Ferrari on Sunday played down rising speculation its championship campaign could be derailed in 2016 by a fundamental reliability flaw.
Amid rumours of a fault with the turbo design, Kimi Raikkonen – who retired with a flaming airbox in Australia – said before the Bahrain grand prix when asked if Ferrari has a problem: “Well, at the last race we did.”
That was before Sebastian Vettel could not even make it to the grid after the warm-up lap on Sunday, as he pulled over his Ferrari car with billowing smoke.
“I think I might have an engine failure,” the German declared by radio.
But once back to the paddock, neither Ferrari nor Vettel were confirming his suspicions about the nature of the problem.
Maurizio Arrivabene, the team boss, told German newspaper Bild it seems the failure was simply a valve or injector.
“That’s never happened to us before,” he added, telling Auto Motor und Sport that it is “90 per cent” sure that Vettel has lost the power unit altogether.

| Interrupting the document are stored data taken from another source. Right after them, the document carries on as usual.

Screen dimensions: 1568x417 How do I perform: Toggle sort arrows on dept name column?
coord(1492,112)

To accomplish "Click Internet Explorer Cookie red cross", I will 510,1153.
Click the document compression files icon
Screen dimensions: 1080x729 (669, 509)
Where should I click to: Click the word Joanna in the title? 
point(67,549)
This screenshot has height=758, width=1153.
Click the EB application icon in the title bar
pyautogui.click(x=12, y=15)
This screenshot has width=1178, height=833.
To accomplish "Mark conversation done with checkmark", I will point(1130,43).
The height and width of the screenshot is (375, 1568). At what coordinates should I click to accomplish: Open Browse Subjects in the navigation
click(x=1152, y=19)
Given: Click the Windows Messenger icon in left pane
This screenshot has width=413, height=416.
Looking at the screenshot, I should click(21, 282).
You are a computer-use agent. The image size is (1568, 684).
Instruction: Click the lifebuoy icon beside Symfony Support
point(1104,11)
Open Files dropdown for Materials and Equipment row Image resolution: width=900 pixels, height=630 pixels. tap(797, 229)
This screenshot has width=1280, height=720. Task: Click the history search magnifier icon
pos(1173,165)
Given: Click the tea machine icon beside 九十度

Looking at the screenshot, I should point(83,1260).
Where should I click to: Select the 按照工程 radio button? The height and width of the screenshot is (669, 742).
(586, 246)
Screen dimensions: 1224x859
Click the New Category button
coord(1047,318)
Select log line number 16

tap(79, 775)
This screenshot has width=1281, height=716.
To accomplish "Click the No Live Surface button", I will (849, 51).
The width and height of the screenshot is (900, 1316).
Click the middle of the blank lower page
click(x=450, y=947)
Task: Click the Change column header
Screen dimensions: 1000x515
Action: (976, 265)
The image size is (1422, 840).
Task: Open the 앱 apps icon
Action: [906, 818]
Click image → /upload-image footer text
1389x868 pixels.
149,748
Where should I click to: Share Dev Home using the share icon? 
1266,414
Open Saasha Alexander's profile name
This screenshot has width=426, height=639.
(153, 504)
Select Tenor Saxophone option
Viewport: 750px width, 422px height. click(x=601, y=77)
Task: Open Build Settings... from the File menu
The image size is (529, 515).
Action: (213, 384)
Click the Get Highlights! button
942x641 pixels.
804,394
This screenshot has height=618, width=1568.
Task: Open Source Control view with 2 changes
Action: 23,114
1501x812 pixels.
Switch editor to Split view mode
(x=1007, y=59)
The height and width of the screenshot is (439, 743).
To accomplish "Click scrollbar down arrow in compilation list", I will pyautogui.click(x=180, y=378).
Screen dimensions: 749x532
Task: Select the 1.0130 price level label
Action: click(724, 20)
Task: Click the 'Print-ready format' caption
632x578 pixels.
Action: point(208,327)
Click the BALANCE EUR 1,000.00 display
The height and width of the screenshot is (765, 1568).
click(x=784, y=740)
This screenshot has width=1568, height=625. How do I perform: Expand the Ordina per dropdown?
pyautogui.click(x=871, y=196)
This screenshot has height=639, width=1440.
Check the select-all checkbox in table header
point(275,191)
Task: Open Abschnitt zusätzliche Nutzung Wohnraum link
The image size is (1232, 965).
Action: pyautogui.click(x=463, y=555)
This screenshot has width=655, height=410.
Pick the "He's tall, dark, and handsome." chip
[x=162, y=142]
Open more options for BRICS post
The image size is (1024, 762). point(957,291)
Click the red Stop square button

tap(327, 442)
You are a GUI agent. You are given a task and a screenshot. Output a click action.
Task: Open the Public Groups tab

But both Vettel and Raikkonen insisted their respective failures in Bahrain and Australia are not a sign that Ferrari’s title campaign is off track.
“I had an issue in the last race, Seb had something here,” said Kimi, who finished second in Bahrain. “It’s not ideal and it’s an unfortunate part of the game but, like I said, we have some work to do.”
Vettel agreed: “It’s not ideal and we can’t be proud of it. But we had a good preparation over the winter, we are pushing very hard and we know that we can still improve.”
Boss Arrivabene said Sunday in Bahrain was painful for Ferrari, but the bright side is that if Raikkonen’s fingers had not slipped on the clutch lever at the start, the Finn might have challenged Nico Rosberg for the win.
“Perhaps, and I stress this, perhaps this has compromised his chance to win,” said the Italian.
Raikkonen agreed: “I got surprisingly close to Nico at the end.”
But it’s an open question as to whether Lewis Hamilton, in the other Mercedes, might have been even further down the road had he not suffered a poor start and been bumped into a half-spin by Valtteri Bottas.
Toto Wolff claims the Briton, who fought back to third, was further handicapped to the tune of one second per lap due to damage from the Bottas clash.
The Mercedes boss confirmed in Bahrain that a request to parent Daimler has been made for a new clutch design, to help the drivers get more cleanly off the grid.
“I think it was just not a good getaway by myself,” Hamilton explained. “At least I could keep going” after the crash with Bottas “and still have some performance left in the car to get back into the top three.”
Teammate Rosberg leads the world championship by 17 points, but Hamilton insists he is not worried.
“In Rumble in the Jungle, Muhammad Ali got the dude to believe that he was winning but he didn’t,” said the Briton. “So anything can happen.”